白は中央付近の制圧を狙うのに対し、黒は白の中央付近の攻めを緩和させながらクイーンサイドへの駒の展開を意識した形を取ります。
ただし黒は序盤では全体的に駒が使いづらく少し窮屈で、特にe6としたポーンがc8のビショップの展開の邪魔になることがしばしばです。
黒が中央にポーンを残しながら、白の中央のポーンをクイーンサイドのポーンと交換できれば黒が勝ちやすく、逆に中央を白が制圧し、黒が思うように駒を展開できなければ白が勝ちやすくなります。
基本形までの手順と意味
基本形まで
1.e4 e6 2.d4 d5
1.e4 e6がフレンチディフェンスと呼ばれる形ですが、そのあとはほぼ2.d4 d5と進むので、ここまでを基本形として載せておきます。
それぞれの手の意味
白1手目 e4
キングの前のポーンの突き出しです。中央制圧を狙うことと同時にクイーンとビショップが動けるようになり白の盤面上の制圧範囲が一気に広がりました。
黒1手目 e6
黒も駒の動きを広げるためキングの前のポーン突き出しますが、e5ではなくe6へ1マスだけ動かします。
これは次にd5を狙っており、白からexd5と取られたときにできればクイーンで取りたくないのでe6で支えるというわけです。
クイーンを最初の段階で中央付近に繰り出すと、相手に駒を展開されながらクイーンを追い掛け回されるので、セオリーとしてはクイーンは序盤ではあまり前に出さないほうが良いとされています。
白2手目 d4
ポーンe4として中央で並べ、ファランクスと呼ばれる形を形成しました。
黒1手目 d5
中央にポーンを並べられるのは形が良すぎるので、ポーンd5とぶつけて早速崩しに行きます。

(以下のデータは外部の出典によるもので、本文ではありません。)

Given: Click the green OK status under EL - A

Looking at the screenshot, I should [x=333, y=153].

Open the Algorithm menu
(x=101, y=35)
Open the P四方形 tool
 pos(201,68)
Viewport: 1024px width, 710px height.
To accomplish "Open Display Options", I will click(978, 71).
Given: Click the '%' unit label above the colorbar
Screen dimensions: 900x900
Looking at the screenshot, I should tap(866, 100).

この先の展開は白の対応により以下のように名前が付いています。
- 3. Nc3 Bb4:ワイナウアー・バリエーション(このページで解説)
- 3. Nc3 Nf6:クラシカル・バリエーション
- 3. Nc3 dxe4:ルビンシュタイン・バリエーション
- 3. exd5 exd5:エクスチェンジ・バリエーション
- 3. Nd2:タラッシュ・バリエーション
- 3. e5:アドバンスドバリエーション
基本形からの主な変化
基本形からの変化としてはワイナウアーバリエーションとクラシカルバリエーションが良くあらわれますが、ここでは前者を見ていきます。

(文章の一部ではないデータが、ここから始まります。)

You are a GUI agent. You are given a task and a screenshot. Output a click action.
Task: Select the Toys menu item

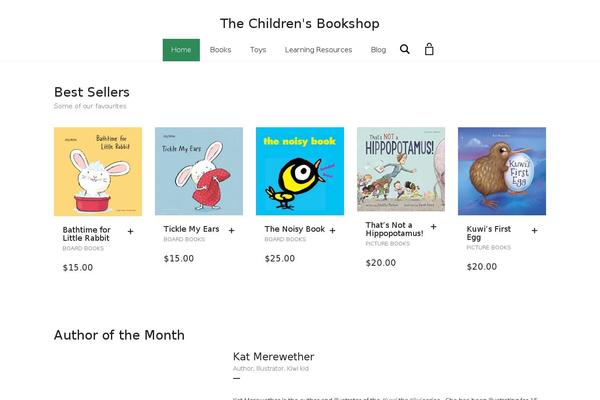pyautogui.click(x=258, y=50)
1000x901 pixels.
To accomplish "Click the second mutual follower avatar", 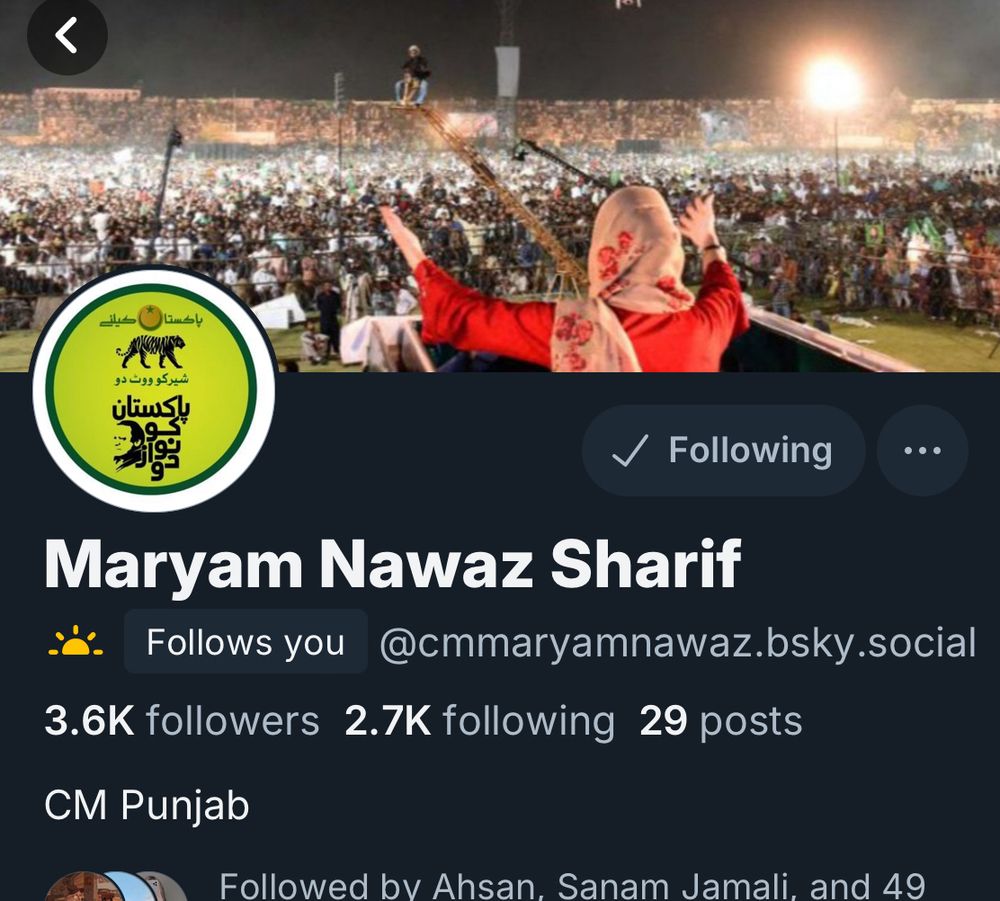I will (x=131, y=887).

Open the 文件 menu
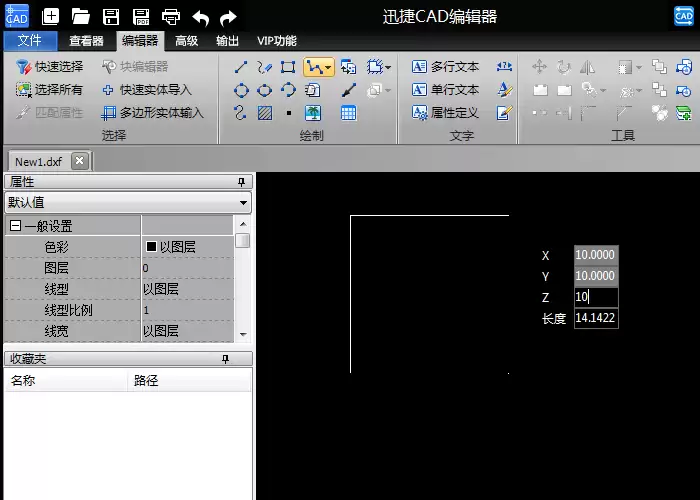point(30,41)
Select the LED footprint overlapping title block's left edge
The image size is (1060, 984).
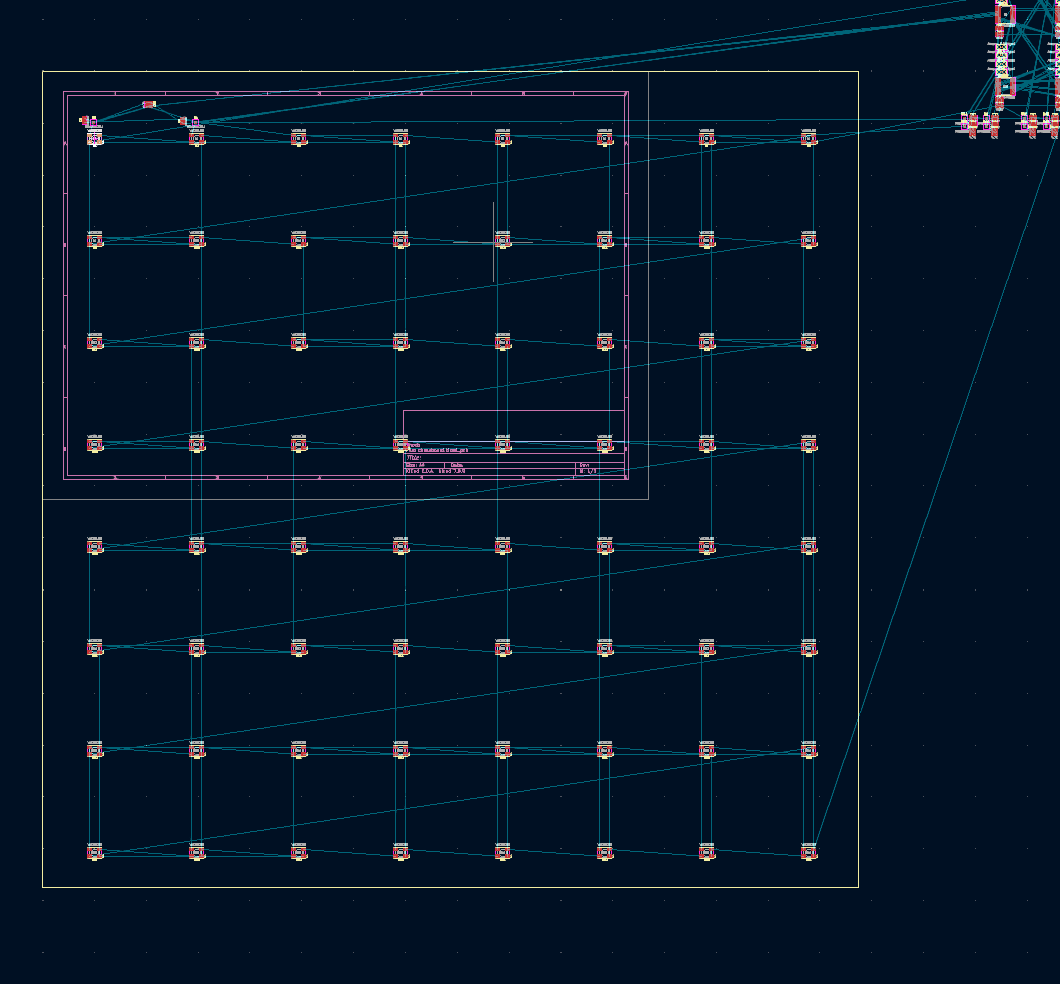tap(401, 444)
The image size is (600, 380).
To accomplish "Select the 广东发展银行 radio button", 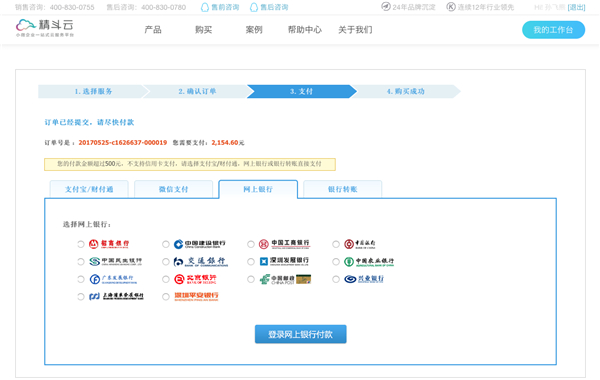I will pos(81,279).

ワイナウアー・バリエーション(3. Nc3 Bb4)
1.e4 e6 2.d4 d5 3. Nc3 Bb4がワイナウアーバリエーション。
このバリエーションが最もフレンチディフェンスでは指されている戦形です。
3. Nc3 Bb4
白はNc3とナイトを跳ねてd5の部分とe4の部分に攻撃判定をプラスしますが、黒はこのナイトをビショップで動けにないようにピンします。
4. e5 c5
ナイトが動けないのでe4のポーンを突いて逃がすとともに、相手のナイトが出られないようにf6の部分に攻撃判定を伸ばします。
黒は、白のe5ポーンを支えているd4ポーンを動かしてポーンチェーンを切りに行きます。

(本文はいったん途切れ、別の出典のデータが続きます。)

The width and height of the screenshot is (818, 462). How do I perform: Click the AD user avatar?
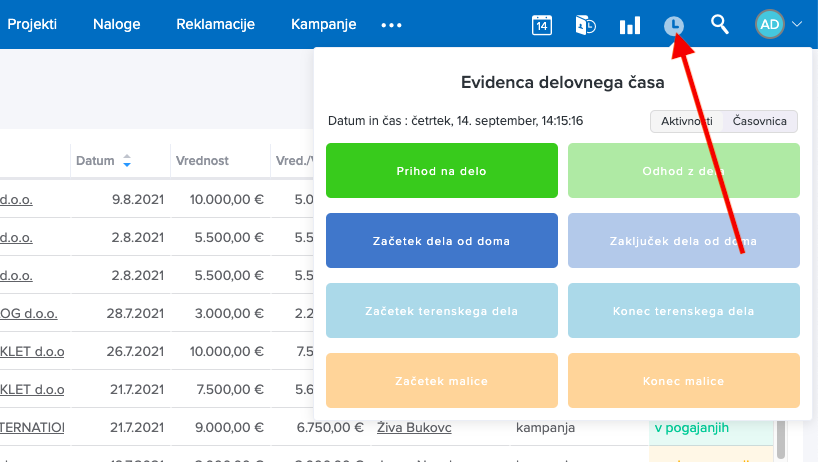(769, 25)
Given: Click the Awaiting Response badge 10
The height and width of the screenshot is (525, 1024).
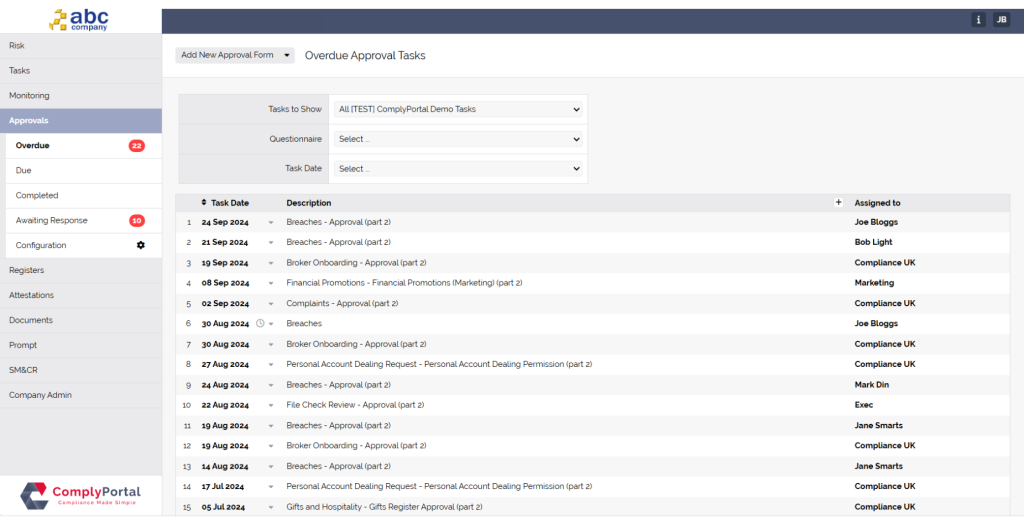Looking at the screenshot, I should click(x=137, y=221).
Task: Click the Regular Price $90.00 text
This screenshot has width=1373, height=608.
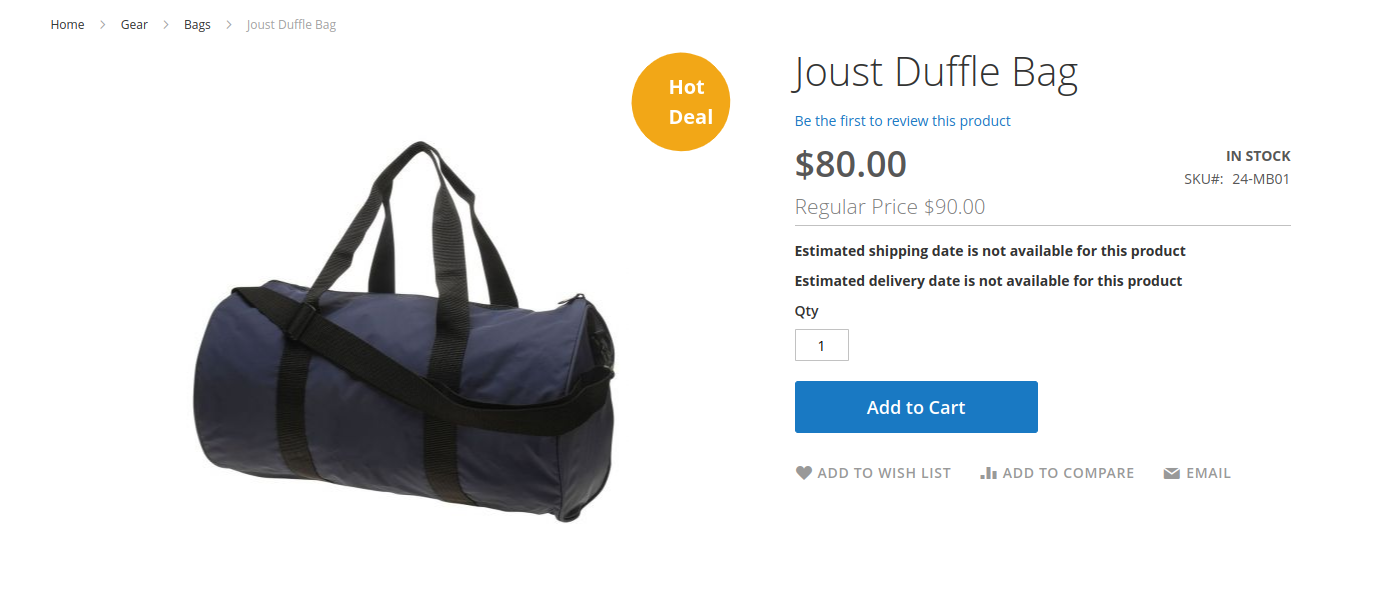Action: coord(889,207)
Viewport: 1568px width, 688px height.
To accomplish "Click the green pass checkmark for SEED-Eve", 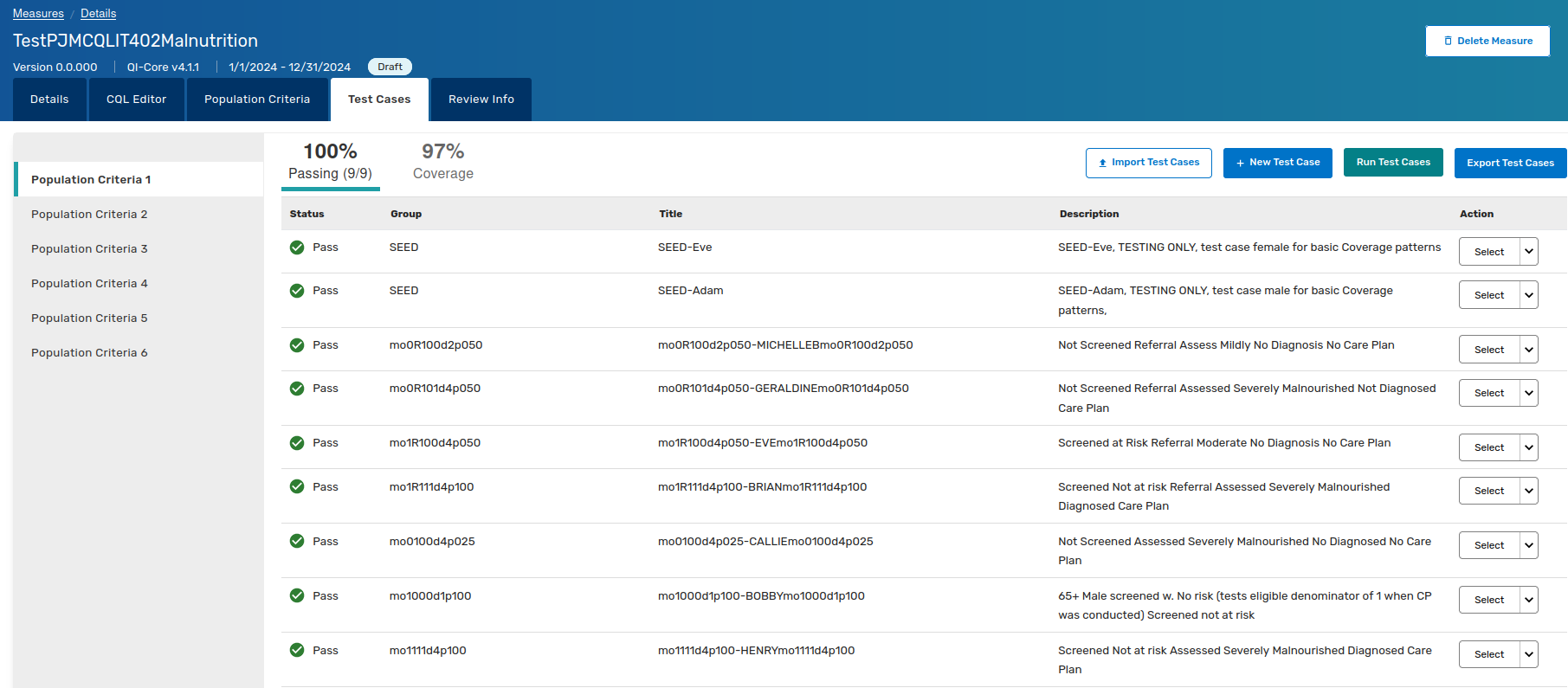I will pos(297,248).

またこのバリエーションでは黒はクイーンサイドが開けていて、白は中央が厚いので、黒としては中央よりもクイーンサイド側で争いが起こるように仕向ける意図もあります。
5. a3 Bxc3+
白は、d4のポーンは取られても取り返せるので無視しつつ、相手のビショップがナイトをピンしたままなのでこれを外しに行きます。
黒はビショップを切って、白にダブルポーンの形を作らせに行きます。
6. bxc3 Ne7
白はチェックがかかっているのでビショップを取る以外選択肢はありません。
黒はナイトを展開しつつ、キャスリングの準備をします。
勝率
lichess.comによると、フレンチディフェンスの勝率は先手:35%、後手24%、引き分け41%です(サンプル数121153)。
また派生先の勝率としては、ワイナウアーバリエーションが先:後:引=38:25:37、クラシカルが34:23:43となっています。